また、同技術は真空中に直接液体を噴射するため、噴射された微小液滴が瞬時に凍結して濃度分布を従来手法と比べ狭いものとすることが可能だ。さらに、特殊な噴射ノズル構造を採用したことにより、ノズル部が氷結することなく連続的に噴射ができ、粒子径の制御も数10μm~数100μmレベルで行うことが可能だという。
加えて、μPDを用いて生成される微粒子は、内部がポーラスな球形となっており、これまで考えられなかったものへの適用の可能性も出てくるとしている。
μPDを搭載した装置である「μPD400」は実験用途の少量生産用で、粒子径は100~400μm、粒子径サイズは10μm刻みで設定することが可能だ。処理水量は最大5lで、棚温制御は-40℃~+60℃、5~30Paの真空制御、CT温度は-60℃となっている。
一方の「μPD2000」は医薬品用途をターゲットとした量産対応機。粒子径100~400μm、粒子径サイズの10μm刻み設定、および真空制御範囲はμPD400と同様だが、処理量が最大150lとなっているほか、棚温制御が-50℃~+60℃へと拡大され、CT温度も-65℃となっている。また、1時間あたり1lの乾燥が可能なほか、充填から計測、容器(バイアル瓶)封止までを真空状況下で自動で行うことが可能な「一貫ライン用粉体充填ユニット」も用意。これにより、無菌保証と、人間が介在したり、大気被爆によるハザード汚染の危険性を減らすことが可能となった。
μPDの手順は大きく3つある。1つ目は「水粒子生成工程」、2つ目が「自己凍結工程」、そして3つ目が「乾燥工程」となっている。この工程を1つの装置で実現することが可能なため、従来の凍結乾燥システムでは10工程かかっていた製品化までの手順を4工程へと削減することが可能となり、設備投資コストおよびメンテナンスコストの削減が可能となるほか、工程ごとの薬剤のロスを減らすことが可能で、製品完成時の回収率は95%以上を達成することができるという。
左が従来の凍結乾燥法による医薬品の生成システム。回収作業や容器封止などは別システムで行うほか、人手が介することによる汚染の危険などがあった。右がμPDを活用したシステムの場合。容器封止まで一貫して真空装置内で人手を介さずに行うことが可能となる |
アルバックの代表取締役会長である中村久三氏 |
同技術および装置について、同社の代表取締役会長である中村久三氏は、「危険性の高い抗がん剤なども密閉した状態で作ることができるようになり安全性が増す。

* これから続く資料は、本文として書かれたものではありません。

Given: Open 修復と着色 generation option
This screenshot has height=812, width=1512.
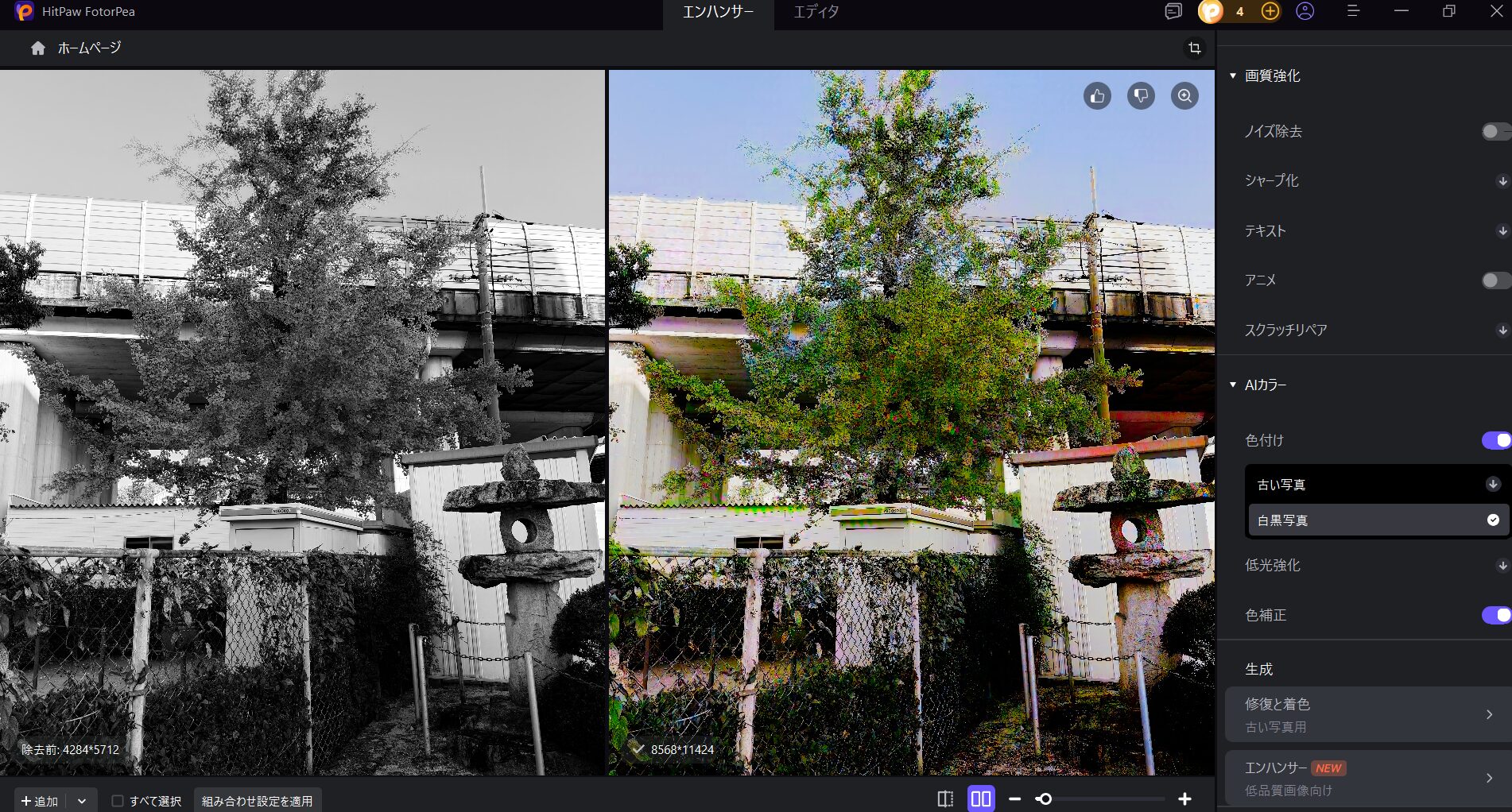Looking at the screenshot, I should tap(1367, 714).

しかし、なんと言っても、(従来になかった技術/装置を用いることで)今までとまったく違う製造工程を実現できるようになる」と表現。「製薬分野向けとしてきたが、フリーズドライが活用できるあらゆる分野に適用できる可能性があるが、それ以外でも活用できる可能性がある。こういったものに興味を持ってくれるところがあれば、さまざまな分野での適用を狙っていきたい」(同)とし、全世界に対し、新技術とそれを搭載した装置をアピールしていくとした。
なお、同社では、μPD400の価格を3800万円から、μPD2000の本体が2億円から、オプションの一貫製造装置を組み合わせたソリューションとして3億円から、としており、再認可などで時間がかかる量産は2012年度までに数台程度としながらも、実験用装置であるμPD400について初年度5倍、2011年度で10台以上の販売を見込んでいる。